The Greeks dump gold into the sea

Our politicians inform us that low-skill migrants will make any country richer and the existing residents of any country better off. Apparently, not everyone got this memo. “Taking Hard Line, Greece Turns Back Migrants by Abandoning Them at Sea” (NYT, August 14):

The Greek government has secretly expelled more than 1,000 refugees from Europe’s borders in recent months, sailing many of them to the edge of Greek territorial waters and then abandoning them in inflatable and sometimes overburdened life rafts.

Since 2015, European countries like Greece and Italy have mainly relied on proxies, like the Turkish and Libyan governments, to head off maritime migration. What is different now is that the Greek government is increasingly taking matters into its own hands, watchdog groups and researchers say.

​For example, migrants have been forced onto sometimes leaky life rafts and left to drift at the border between Turkish and Greek waters, while others have been left to drift in their own boats after Greek officials disabled their engines.

The most confusing part of this: Since migrants make a country rich, why aren’t other countries rushing in with surplus cruise ships to pick up these valuable migrants and invite them to settle permanently?

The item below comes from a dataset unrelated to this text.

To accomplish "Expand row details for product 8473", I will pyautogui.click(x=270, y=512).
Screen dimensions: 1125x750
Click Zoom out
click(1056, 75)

There is no country on Earth that wants to be richer?

Some 2004 images from Santorini, the all-American Greek island:

Separately, does the NYT running stories about the travails of migrants mean that we’re nearing the end of coronapanic? Will it soon be time to return to climate panic, for example?

2 thoughts on “The Greeks dump gold into the sea

  1. Why isn’t NYT praising Greece for strongly locking down the country to save lives from coronavirus?